As the world’s largest producer of phosphate fertilizer, Mosaic Co. is used to digging up parts of Florida to recover the mineral. But lately, one particular hole is causing the company some headaches.
A sinkhole 45 feet (14 meters) wide has opened up in a pile of mining waste at the company’s New Wales site in Polk County, about 30 miles east of downtown Tampa, swallowing about 215 million gallons of radioactive wastewater — enough to fill about 326 Olympic-sized swimming pools. Mosaic says it believes the sinkhole has reached the Floridan aquifer, which provides the local community’s water supply.
While Mosaic first noticed the problem in late August, it didn’t make a public announcement until Sept. 15. Three local residents are now suing the company, alleging improper storage of chemical waste. The spill could mean increased hurdles for Mosaic’s expansion plans in Florida, according to Jonas Oxgaard, a New York-based analyst at Sanford C. Bernstein & Co.

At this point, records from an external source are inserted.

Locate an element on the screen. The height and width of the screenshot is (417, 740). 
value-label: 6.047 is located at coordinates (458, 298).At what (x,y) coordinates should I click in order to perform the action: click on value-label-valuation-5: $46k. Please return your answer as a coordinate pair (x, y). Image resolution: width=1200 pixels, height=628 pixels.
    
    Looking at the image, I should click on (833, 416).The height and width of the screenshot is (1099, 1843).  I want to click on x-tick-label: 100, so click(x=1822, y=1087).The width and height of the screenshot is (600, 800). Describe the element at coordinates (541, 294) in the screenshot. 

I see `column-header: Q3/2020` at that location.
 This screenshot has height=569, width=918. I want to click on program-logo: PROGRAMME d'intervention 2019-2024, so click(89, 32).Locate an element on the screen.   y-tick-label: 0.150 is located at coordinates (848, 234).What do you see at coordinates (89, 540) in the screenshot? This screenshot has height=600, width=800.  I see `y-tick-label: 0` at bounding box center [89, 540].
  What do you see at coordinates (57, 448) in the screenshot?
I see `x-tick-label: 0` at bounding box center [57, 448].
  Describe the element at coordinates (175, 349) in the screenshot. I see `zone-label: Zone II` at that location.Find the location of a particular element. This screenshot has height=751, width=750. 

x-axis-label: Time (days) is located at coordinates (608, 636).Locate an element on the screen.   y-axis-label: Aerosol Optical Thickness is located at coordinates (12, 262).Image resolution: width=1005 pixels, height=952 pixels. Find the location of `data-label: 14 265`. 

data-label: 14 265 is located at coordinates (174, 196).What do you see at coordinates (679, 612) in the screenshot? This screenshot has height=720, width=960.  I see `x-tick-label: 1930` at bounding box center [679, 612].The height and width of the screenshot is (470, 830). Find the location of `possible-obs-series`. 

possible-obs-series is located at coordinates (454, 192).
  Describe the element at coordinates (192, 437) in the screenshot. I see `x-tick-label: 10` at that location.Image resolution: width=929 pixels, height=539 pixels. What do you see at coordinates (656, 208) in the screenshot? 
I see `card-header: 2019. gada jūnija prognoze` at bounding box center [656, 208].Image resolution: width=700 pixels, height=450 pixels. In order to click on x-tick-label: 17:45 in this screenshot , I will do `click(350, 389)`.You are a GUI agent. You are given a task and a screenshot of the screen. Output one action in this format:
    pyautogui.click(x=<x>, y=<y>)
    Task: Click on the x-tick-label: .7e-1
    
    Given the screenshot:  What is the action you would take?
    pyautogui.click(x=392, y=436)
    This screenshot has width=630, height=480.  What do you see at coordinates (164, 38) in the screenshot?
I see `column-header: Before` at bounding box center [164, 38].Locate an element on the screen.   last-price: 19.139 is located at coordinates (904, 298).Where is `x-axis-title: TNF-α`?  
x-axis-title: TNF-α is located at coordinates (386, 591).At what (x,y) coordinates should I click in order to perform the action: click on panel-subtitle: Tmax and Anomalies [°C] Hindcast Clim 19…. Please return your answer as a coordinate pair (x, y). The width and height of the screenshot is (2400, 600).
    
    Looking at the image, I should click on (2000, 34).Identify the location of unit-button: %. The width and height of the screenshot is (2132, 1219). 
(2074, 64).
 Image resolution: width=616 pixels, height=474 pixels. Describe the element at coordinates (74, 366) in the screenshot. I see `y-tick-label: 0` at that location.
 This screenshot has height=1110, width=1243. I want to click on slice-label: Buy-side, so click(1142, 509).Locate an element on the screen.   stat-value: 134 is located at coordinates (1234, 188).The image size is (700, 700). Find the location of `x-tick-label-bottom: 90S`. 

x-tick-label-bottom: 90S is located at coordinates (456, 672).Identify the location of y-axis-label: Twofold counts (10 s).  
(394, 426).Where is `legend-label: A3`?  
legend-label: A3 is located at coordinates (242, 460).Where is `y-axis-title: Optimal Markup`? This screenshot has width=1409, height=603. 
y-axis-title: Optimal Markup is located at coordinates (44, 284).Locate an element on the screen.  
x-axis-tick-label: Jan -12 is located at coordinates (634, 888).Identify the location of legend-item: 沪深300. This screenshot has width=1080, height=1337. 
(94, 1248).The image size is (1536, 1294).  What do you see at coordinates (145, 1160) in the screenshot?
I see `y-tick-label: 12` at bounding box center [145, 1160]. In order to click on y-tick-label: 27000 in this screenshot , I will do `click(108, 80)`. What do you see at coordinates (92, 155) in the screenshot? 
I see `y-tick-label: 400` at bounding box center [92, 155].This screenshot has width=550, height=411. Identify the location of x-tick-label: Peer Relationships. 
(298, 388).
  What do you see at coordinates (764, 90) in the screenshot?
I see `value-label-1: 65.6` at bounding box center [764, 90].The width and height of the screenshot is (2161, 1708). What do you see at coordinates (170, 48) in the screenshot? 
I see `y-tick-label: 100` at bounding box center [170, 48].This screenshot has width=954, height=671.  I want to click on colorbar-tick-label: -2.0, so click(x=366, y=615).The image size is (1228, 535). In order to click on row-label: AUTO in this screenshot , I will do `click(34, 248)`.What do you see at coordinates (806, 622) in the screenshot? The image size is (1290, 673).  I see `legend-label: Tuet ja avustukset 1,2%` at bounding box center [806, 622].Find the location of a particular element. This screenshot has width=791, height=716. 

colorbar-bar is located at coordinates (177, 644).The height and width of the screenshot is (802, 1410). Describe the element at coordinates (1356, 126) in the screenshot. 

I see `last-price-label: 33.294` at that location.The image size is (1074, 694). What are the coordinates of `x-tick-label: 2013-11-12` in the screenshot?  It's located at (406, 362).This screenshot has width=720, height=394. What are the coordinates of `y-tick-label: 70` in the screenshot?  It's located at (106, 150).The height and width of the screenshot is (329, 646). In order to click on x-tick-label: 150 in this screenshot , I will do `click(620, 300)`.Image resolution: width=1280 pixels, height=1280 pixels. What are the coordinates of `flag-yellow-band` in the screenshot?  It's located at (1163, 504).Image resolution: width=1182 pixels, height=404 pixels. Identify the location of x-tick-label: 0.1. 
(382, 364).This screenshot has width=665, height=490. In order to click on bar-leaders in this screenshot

“Mosaic should have really disclosed this when they found out about it,” said Chris Damas, an analyst at BCMI Research in Barrie, Ontario, who advised his clients to sell Mosaic shares after news of the sinkhole broke. “Investors are really going to feel less trusting that Mosaic is being forthcoming with their environmental liabilities.”
Plymouth, Minnesota-based Mosaic said it discovered the loss of water on Aug. 27. The pool of water that drained away had sat atop a stack of phosphogypsum, a type of waste from processing phosphate rock, which, according to the U.S. Environmental Protection Agency, emits a radioactive gas and contains uranium and radium. The company said a preliminary estimate for the cost of repairing the sinkhole is as much as $50 million.